Mas não são apenas estes os territórios da Europa que pretendem ser independentes. A lista é longa, com destaque para o Condado de Istria, na Croacia; Moravia, República Checa; Silésia, Polônia; Székely, Roménia; Bornholm, Dinamarca; Lombardia, Vêneto e Sicília, na Itália; Córsega e Bretanha, na França; Região Flamenga e Valónia, na Bélgica; Baviera, Alemanha; País de Gales e Irlanda do Norte, no Reino Unido. A Irlanda tem lutado pela independência, às vezes com violência, como foi na guerra desenvolvida pelo IRA-o Exército Republicano Irlandês (Irish Republican Army), desde 1917 até 2005, quando depôs as armas mas continua, agora legalmente, a lutar pela independência.

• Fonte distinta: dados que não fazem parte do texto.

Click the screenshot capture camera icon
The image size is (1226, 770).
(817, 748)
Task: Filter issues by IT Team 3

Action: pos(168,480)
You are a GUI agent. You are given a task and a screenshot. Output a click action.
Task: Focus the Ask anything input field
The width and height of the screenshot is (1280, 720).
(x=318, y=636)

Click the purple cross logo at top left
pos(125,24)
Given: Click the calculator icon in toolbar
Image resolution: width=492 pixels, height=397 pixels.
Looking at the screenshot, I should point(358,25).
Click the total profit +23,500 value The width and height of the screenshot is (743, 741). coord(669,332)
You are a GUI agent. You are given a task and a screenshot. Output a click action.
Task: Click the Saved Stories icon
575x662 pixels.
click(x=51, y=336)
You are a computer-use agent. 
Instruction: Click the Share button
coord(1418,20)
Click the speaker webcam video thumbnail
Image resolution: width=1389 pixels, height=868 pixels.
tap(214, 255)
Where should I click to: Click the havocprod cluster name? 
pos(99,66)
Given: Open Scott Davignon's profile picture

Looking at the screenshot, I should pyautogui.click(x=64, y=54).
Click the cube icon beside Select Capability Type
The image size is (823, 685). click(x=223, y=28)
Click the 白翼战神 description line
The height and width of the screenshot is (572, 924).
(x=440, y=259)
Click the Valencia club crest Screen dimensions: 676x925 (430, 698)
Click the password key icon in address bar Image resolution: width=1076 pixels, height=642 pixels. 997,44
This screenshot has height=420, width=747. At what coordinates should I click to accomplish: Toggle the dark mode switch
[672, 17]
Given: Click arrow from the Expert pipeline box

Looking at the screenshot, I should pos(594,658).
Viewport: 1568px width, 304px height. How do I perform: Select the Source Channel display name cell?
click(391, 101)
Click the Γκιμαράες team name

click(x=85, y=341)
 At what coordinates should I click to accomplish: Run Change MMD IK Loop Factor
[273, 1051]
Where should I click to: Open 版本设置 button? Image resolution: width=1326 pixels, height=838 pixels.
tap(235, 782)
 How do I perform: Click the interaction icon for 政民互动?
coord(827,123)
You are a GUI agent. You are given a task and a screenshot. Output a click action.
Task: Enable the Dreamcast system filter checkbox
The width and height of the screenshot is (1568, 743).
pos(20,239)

Apoiadores da independência escocesa marcham pelas ruas de Glasgow (John Devlin)

Escócia

No Reino Unido, que depois do Brexit já não faz parte da União Europeia, a Escócia volta a reivindicar independência e alega que a saída da União Europeia foi realizada contra a sua vontade. “Estamos a passar por um Brexit duro contra a nossa vontade, no pior momento possível, no meio de uma pandemia e recessão económica”, declarou a primeira-ministra Nicola Sturgeon na página oficial do seu partido pró-independência, o SNP, dois dias após a concretização do Brexit. Ela anunciou a disposição do governo de realizar um novo referendo sobre a independência do país. Em 2014, 55 por cento dos escoceses disseram não à separação do Reino Unido. A disposição do país parece ter mudado, segundo uma pesquisa patrocinada pelo jornal The Scotsman, em dezembro passado. Agora, 58 por cento são a favor de romper os laços com o Reino Unido.

A Escócia tem eleições no próximo mês de maio e, se o SNP obtiver uma vitória expressiva, o projeto de independência seguirá seu curso. Sem fronteiras, os escoceses voltarão a ser novamente europeus.